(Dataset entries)
----
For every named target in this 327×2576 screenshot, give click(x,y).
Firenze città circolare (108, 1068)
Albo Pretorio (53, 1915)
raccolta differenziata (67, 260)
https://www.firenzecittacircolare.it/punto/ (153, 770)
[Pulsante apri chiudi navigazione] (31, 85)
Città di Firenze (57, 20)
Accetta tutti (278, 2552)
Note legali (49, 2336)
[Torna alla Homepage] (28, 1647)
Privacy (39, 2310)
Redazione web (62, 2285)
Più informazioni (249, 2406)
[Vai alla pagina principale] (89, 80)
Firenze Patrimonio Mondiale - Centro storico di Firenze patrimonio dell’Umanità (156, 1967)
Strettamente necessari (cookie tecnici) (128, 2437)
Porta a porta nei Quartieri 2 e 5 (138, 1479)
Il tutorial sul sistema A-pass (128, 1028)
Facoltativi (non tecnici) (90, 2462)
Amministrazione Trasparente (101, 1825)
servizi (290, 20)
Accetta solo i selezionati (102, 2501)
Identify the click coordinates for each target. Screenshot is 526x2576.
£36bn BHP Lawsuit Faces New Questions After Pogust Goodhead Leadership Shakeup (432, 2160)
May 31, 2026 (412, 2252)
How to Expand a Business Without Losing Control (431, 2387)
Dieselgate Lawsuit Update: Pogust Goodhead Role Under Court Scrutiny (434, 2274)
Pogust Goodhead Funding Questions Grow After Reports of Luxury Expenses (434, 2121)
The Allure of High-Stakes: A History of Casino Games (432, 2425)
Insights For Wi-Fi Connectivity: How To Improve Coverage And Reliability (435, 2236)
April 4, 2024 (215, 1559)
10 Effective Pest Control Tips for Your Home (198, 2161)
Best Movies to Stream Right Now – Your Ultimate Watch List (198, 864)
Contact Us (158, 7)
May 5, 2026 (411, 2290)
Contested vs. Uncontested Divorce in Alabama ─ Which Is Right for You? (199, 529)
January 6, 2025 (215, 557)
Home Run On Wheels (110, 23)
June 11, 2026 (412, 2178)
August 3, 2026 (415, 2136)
----
• _Task prompt_
Word for word, write out all the lines shown above.

• _Completed task_
For every named target in this 327×2576 screenshot, give click(x,y).
Firenze città circolare (108, 1068)
Albo Pretorio (53, 1915)
raccolta differenziata (67, 260)
https://www.firenzecittacircolare.it/punto/ (153, 770)
[Pulsante apri chiudi navigazione] (31, 85)
Città di Firenze (57, 20)
Accetta tutti (278, 2552)
Note legali (49, 2336)
[Torna alla Homepage] (28, 1647)
Privacy (39, 2310)
Redazione web (62, 2285)
Più informazioni (249, 2406)
[Vai alla pagina principale] (89, 80)
Firenze Patrimonio Mondiale - Centro storico di Firenze patrimonio dell’Umanità (156, 1967)
Strettamente necessari (cookie tecnici) (128, 2437)
Porta a porta nei Quartieri 2 e 5 (138, 1479)
Il tutorial sul sistema A-pass (128, 1028)
Facoltativi (non tecnici) (90, 2462)
Amministrazione Trasparente (101, 1825)
servizi (290, 20)
Accetta solo i selezionati (102, 2501)
Identify the click coordinates for each target. Screenshot is 526x2576.
£36bn BHP Lawsuit Faces New Questions After Pogust Goodhead Leadership Shakeup (432, 2160)
May 31, 2026 (412, 2252)
How to Expand a Business Without Losing Control (431, 2387)
Dieselgate Lawsuit Update: Pogust Goodhead Role Under Court Scrutiny (434, 2274)
Pogust Goodhead Funding Questions Grow After Reports of Luxury Expenses (434, 2121)
The Allure of High-Stakes: A History of Casino Games (432, 2425)
Insights For Wi-Fi Connectivity: How To Improve Coverage And Reliability (435, 2236)
April 4, 2024 (215, 1559)
10 Effective Pest Control Tips for Your Home (198, 2161)
Best Movies to Stream Right Now – Your Ultimate Watch List (198, 864)
Contact Us (158, 7)
May 5, 2026 (411, 2290)
Contested vs. Uncontested Divorce in Alabama ─ Which Is Right for You? (199, 529)
January 6, 2025 (215, 557)
Home Run On Wheels (110, 23)
June 11, 2026 (412, 2178)
August 3, 2026 (415, 2136)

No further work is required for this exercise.